- **Task goal**: Exact wording is needed for every line from the one holding "Expand the Network adapters category" to the end of the records below; write those lines out and omit the pictures.

[Stored entries]
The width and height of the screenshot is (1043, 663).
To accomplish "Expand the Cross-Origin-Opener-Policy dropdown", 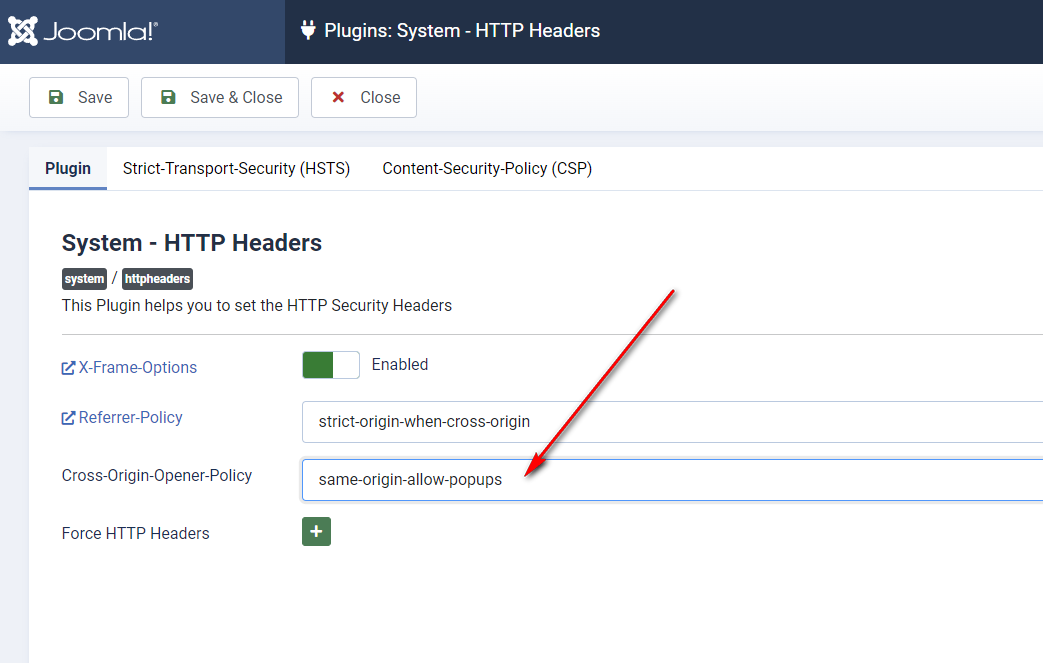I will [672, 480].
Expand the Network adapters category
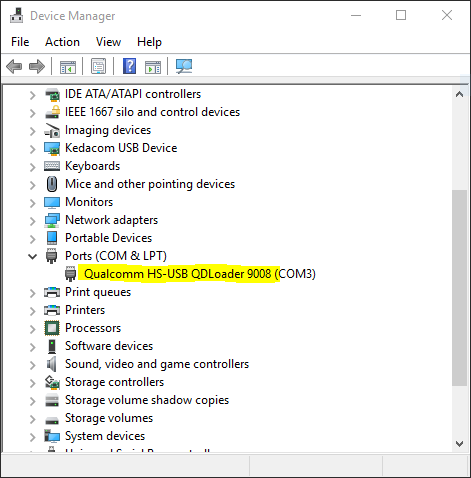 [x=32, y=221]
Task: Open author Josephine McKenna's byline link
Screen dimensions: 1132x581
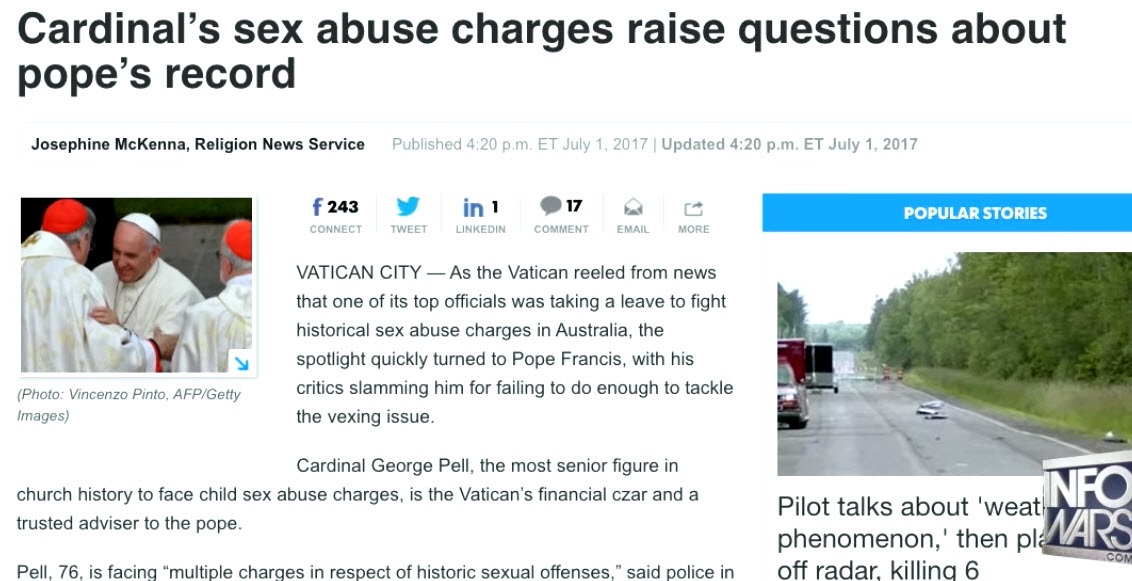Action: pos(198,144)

- **Answer box**:
Expand the Network adapters category
 [x=32, y=221]
Task: Open author Josephine McKenna's byline link
Screen dimensions: 1132x581
Action: pos(198,144)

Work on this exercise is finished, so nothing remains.